The Resume: From Which Side of the Desk are You Reading It?

contributed by Dr. Stephen Bangert

It is generally agreed that a resume is an essential tool both for managing your career and when searching for a job.  But how should it read?

A recent article referenced a Career Builder survey noting that 51% of hiring managers said they use a computerized applicant tracking system, and when read by a human 38% said they spent one or two minutes viewing it, while 17% said they spent less then one minute reviewing a resume.  In short, you have precious little time to make a favorable impression.  So again the question:  How should it read?

Let’s look at your resume from the perspective of the reader.

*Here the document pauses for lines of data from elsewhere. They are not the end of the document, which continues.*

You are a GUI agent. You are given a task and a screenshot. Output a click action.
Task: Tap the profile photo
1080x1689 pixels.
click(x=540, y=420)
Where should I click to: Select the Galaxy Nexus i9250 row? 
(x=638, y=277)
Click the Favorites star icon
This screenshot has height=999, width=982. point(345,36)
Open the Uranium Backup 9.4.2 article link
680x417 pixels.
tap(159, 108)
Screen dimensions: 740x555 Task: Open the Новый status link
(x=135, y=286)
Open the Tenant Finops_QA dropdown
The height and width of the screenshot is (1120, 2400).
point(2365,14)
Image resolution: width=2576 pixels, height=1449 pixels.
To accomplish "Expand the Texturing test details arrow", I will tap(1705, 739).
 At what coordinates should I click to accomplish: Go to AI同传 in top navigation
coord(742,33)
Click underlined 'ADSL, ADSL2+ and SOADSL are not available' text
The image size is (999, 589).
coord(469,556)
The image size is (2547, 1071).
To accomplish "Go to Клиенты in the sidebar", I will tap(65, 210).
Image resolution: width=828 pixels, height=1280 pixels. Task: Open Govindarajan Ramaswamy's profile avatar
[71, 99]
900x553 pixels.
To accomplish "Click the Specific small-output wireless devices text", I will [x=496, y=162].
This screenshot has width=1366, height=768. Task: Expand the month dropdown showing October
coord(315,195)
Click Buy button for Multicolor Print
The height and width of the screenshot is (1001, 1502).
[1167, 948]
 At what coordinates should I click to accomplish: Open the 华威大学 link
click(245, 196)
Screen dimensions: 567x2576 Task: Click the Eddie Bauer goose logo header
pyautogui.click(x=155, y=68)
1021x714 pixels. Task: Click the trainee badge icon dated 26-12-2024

When a hiring manager reviews a resume for an opening, an anticipated need or to assess available talent, they want to get a sense of corporate level, accomplishments, and credentials.  If the resume “passes” the first read, the second is a more in-depth evaluation of your  accomplishments, the significance of what was done, and career progression.  Thus your resume needs to accommodate the reader and deliver a message that they can remember about you and the potential value to their organization.

So here are some tips for you to consider:

  1. If you are beyond beginning management, DON’T  try this at home!  It is dangerous to write your own resume.  This is not a do-it-yourself project.  Your resume represent you, your professional image.  Most people are not professional writers, they lack perspective and find it hard to be objective.  Suggestion: Call Executive Coaching & Consulting for a critique and advice.
  2. Your resume needs to have a single message.  What is the brand that you are promoting?  How can you verbalize this message?  What do you want to implant in the mind of the reader?
  3. Your resume is your personal marketing tool.  It needs to highlight your skills and achievements and needs to get the message across without getting lost in detail.  Remember: less is more.  Ideally it will leave the reader wanting more and asking questions—thus the need to contact you.
  4. Project value by quantifying your achievements.  This puts your achievement in a context and shows the significance of your actions
  5. Electrify your resume.  Reading resumes can be boring.  Help your resume stand out through the use of action verbs that convey a dynamic and energy.  You might also sparingly use emotionally charged words.
  6. Check your resume for spelling, grammar and content.  Have others read it to ensure that your statements make sense.